A chaotic apartment: dented beer cans, assorted musical instruments, dirty walls, kitschy objects strewn about. Another play about angsty twenty-somethings trying to decide what to do with their lives? Look again: the revolutionary banners and scrawled slogans add up to more than the stuff of typical college-age rebelliousness. So: a play about 1960s radicals? Look (and listen) yet again: it's 2009, iPods are everywhere, Barack Obama is President, and this is a play by the Amoralists. Hackneyed convention is not on the menu.
At the center of the tale is a reverse-Prodigal Son story. Billy (James Kautz), a drug-addicted revolutionary and the emotional focal point of an anarchic sexual foursome, receives a visit from his straight-arrow younger brother Evan (Nick Lawson). Though Billy is the one who is estranged from his family, Evan's manic, hilarious frat-boy wiggerspeak is as bizarre and incomprehensible to Billy's tribe as the group's four-way "marriage" and off-the-economic-grid lifestyle are to him and the outside world.
But Evan quickly forms an attachment to Dawn (Mandy Nicole Moore), the newest, youngest, and most honest member of the foursome. And when bad news arrives in Act Three, wrenching complications ensue.
Playwright Derek Ahonen has a finely tuned ear for the way his Communist-Anarchist-Environmentalist heroes and heroines talk. The play skewers their free-love and pop-psychology platitudes, while loving the characters to death at the same time. I say "the play" because while Mr. Ahonen may be responsible for the dialogue, the Amoralists truly are, as their mission statement proclaims, an "actor driven" company. It feels as if these actors were born to play these parts. The play is a perfect whole — not for a second is the theatrical spell broken. And somehow the political and moral message survives all the mockery.

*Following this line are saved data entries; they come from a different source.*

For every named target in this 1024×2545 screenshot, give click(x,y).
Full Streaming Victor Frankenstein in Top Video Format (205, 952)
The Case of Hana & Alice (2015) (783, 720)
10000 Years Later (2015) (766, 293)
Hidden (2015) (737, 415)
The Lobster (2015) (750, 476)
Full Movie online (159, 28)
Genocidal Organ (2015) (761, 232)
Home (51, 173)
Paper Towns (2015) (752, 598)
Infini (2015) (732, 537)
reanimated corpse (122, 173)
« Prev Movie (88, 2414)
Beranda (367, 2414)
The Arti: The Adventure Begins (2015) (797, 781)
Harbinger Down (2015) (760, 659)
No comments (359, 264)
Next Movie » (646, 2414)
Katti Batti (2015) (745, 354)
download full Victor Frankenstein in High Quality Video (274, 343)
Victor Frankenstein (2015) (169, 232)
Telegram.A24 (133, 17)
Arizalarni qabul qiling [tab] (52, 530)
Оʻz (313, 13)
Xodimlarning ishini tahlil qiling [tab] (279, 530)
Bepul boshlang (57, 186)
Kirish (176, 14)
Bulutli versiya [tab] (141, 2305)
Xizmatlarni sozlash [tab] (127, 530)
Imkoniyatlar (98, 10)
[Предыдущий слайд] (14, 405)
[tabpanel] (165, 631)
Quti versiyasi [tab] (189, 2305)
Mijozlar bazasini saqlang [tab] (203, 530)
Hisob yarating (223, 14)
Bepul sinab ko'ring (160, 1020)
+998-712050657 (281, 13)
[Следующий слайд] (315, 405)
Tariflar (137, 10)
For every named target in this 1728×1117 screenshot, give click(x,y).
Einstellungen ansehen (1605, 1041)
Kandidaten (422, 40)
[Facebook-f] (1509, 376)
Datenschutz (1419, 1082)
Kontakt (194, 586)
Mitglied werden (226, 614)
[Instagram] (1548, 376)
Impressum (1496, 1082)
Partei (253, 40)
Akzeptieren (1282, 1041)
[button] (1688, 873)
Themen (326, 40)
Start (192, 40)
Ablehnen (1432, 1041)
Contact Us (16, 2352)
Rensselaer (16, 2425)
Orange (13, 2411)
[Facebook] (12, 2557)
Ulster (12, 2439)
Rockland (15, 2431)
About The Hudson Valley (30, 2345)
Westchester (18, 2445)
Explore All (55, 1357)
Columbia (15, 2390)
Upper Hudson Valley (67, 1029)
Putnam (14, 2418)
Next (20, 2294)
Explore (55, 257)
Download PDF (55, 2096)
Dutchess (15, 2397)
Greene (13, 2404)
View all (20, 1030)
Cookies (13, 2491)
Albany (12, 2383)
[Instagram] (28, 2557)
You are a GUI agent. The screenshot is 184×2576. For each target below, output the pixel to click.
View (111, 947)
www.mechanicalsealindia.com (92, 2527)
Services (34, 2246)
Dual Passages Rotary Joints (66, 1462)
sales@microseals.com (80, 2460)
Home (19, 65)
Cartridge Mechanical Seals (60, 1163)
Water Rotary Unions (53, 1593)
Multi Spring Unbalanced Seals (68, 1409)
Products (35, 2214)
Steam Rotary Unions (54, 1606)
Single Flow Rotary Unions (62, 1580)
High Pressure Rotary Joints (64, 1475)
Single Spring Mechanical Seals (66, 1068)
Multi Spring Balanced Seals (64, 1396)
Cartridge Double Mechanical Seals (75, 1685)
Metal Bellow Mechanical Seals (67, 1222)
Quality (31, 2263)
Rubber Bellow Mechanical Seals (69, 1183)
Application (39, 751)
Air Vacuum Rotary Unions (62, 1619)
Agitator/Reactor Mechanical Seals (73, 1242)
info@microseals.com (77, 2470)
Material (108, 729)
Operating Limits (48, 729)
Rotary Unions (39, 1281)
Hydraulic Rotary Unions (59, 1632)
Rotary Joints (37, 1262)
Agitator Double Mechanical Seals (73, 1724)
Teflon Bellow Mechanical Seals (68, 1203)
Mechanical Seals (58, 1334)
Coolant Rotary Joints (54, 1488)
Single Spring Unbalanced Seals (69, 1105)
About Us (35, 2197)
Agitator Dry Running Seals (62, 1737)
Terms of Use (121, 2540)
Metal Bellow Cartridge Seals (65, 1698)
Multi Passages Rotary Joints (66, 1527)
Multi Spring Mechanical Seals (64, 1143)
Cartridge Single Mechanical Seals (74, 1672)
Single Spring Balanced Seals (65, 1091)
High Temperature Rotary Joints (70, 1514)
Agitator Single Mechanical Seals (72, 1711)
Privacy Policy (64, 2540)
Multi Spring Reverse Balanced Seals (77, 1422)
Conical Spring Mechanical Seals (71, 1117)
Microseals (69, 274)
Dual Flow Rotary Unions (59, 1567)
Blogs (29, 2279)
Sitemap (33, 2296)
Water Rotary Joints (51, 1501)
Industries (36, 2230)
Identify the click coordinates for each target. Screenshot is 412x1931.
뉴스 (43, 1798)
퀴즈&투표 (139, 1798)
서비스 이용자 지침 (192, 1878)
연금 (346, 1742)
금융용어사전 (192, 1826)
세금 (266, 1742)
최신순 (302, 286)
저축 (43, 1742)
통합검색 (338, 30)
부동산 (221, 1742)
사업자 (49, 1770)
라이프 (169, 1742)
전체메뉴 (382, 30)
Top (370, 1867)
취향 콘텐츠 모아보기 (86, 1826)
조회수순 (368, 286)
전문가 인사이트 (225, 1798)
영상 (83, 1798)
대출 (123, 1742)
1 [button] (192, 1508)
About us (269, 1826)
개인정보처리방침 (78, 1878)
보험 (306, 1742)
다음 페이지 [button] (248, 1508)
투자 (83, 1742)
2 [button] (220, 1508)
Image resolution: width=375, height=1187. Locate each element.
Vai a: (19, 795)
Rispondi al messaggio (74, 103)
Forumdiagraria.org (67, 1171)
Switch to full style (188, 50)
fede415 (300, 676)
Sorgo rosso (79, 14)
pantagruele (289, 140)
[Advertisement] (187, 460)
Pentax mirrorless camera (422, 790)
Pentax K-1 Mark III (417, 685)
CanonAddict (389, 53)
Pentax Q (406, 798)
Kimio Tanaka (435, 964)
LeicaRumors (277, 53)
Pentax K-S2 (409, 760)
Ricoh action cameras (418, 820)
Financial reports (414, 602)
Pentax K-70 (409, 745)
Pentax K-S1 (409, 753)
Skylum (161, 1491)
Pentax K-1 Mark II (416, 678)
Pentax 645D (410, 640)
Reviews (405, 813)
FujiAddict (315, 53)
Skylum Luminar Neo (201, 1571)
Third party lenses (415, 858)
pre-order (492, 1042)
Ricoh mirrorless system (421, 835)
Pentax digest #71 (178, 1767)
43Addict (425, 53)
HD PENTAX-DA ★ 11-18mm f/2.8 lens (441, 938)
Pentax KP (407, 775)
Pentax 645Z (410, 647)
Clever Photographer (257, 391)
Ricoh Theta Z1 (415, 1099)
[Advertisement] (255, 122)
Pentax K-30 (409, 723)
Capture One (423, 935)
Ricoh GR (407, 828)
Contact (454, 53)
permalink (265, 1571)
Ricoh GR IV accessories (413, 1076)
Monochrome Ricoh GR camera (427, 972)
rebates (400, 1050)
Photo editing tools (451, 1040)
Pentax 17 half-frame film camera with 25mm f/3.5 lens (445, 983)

Matt Pilieci, who plays the volcanic, hyper-vital yet death-obsessed Wyatt, and Mr. Kautz are reprising their roles from the 2007 production. The impish Ms. Moore isn't, but she is just as perfectly locked into her role, and the same is true of the darkly focused Sarah Lemp, who plays Dear, the fourth member and the group's mother figure. Each of the four can dominate the stage in one way or another; together they're an ensemble of scary intensity, one minute boiling in anger, the next erupting in crazed funnyness, yet always, in their overcooked way, seeming to truly love one another.